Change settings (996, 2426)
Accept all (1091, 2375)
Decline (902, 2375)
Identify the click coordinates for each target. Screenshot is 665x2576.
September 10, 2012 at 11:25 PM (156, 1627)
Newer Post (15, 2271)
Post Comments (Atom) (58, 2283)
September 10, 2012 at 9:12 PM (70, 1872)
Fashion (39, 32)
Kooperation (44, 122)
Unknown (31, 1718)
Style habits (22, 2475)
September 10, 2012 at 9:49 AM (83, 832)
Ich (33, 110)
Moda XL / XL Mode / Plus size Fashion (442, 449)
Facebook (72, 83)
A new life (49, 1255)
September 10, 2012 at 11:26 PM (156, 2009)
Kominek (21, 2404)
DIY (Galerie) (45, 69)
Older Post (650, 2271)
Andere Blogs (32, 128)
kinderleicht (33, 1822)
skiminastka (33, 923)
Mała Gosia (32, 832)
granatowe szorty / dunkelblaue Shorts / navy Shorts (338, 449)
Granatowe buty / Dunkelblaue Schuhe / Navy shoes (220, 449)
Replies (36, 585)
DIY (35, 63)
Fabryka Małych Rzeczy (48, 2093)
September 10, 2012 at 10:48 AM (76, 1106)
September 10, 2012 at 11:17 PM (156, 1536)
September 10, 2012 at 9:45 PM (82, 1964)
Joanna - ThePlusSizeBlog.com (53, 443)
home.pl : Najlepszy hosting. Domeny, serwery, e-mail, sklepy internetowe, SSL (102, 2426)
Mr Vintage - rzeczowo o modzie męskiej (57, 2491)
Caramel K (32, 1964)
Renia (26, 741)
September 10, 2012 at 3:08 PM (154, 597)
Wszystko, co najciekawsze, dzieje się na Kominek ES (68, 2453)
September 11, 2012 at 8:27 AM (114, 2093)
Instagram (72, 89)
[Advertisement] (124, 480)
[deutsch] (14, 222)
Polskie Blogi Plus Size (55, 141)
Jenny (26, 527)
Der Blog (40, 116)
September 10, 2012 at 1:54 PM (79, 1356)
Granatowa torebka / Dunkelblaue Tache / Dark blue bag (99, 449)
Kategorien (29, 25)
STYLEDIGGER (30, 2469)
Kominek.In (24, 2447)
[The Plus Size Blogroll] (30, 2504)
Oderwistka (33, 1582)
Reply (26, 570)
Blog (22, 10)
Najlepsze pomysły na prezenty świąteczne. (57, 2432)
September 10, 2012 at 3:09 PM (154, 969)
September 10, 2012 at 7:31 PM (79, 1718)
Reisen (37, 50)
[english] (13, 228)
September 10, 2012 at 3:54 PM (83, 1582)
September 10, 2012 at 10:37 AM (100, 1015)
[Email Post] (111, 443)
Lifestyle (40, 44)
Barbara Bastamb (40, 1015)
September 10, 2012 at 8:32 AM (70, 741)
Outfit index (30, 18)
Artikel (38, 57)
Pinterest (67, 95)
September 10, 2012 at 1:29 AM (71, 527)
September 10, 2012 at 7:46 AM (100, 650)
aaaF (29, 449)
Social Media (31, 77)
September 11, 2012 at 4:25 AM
☆ ☆ ☆
• [TASK BRIEF] Word for word, set down the lines from the beginning of the records through the line that holds "[english] (13, 228)". Leave out the rest.

• [COMPLETED TASK]
Change settings (996, 2426)
Accept all (1091, 2375)
Decline (902, 2375)
Identify the click coordinates for each target. Screenshot is 665x2576.
September 10, 2012 at 11:25 PM (156, 1627)
Newer Post (15, 2271)
Post Comments (Atom) (58, 2283)
September 10, 2012 at 9:12 PM (70, 1872)
Fashion (39, 32)
Kooperation (44, 122)
Unknown (31, 1718)
Style habits (22, 2475)
September 10, 2012 at 9:49 AM (83, 832)
Ich (33, 110)
Moda XL / XL Mode / Plus size Fashion (442, 449)
Facebook (72, 83)
A new life (49, 1255)
September 10, 2012 at 11:26 PM (156, 2009)
Kominek (21, 2404)
DIY (Galerie) (45, 69)
Older Post (650, 2271)
Andere Blogs (32, 128)
kinderleicht (33, 1822)
skiminastka (33, 923)
Mała Gosia (32, 832)
granatowe szorty / dunkelblaue Shorts / navy Shorts (338, 449)
Granatowe buty / Dunkelblaue Schuhe / Navy shoes (220, 449)
Replies (36, 585)
DIY (35, 63)
Fabryka Małych Rzeczy (48, 2093)
September 10, 2012 at 10:48 AM (76, 1106)
September 10, 2012 at 11:17 PM (156, 1536)
September 10, 2012 at 9:45 PM (82, 1964)
Joanna - ThePlusSizeBlog.com (53, 443)
home.pl : Najlepszy hosting. Domeny, serwery, e-mail, sklepy internetowe, SSL (102, 2426)
Mr Vintage - rzeczowo o modzie męskiej (57, 2491)
Caramel K (32, 1964)
Renia (26, 741)
September 10, 2012 at 3:08 PM (154, 597)
Wszystko, co najciekawsze, dzieje się na Kominek ES (68, 2453)
September 11, 2012 at 8:27 AM (114, 2093)
Instagram (72, 89)
[Advertisement] (124, 480)
[deutsch] (14, 222)
Polskie Blogi Plus Size (55, 141)
Jenny (26, 527)
Der Blog (40, 116)
September 10, 2012 at 1:54 PM (79, 1356)
Granatowa torebka / Dunkelblaue Tache / Dark blue bag (99, 449)
Kategorien (29, 25)
STYLEDIGGER (30, 2469)
Kominek.In (24, 2447)
[The Plus Size Blogroll] (30, 2504)
Oderwistka (33, 1582)
Reply (26, 570)
Blog (22, 10)
Najlepsze pomysły na prezenty świąteczne. (57, 2432)
September 10, 2012 at 3:09 PM (154, 969)
September 10, 2012 at 7:31 PM (79, 1718)
Reisen (37, 50)
[english] (13, 228)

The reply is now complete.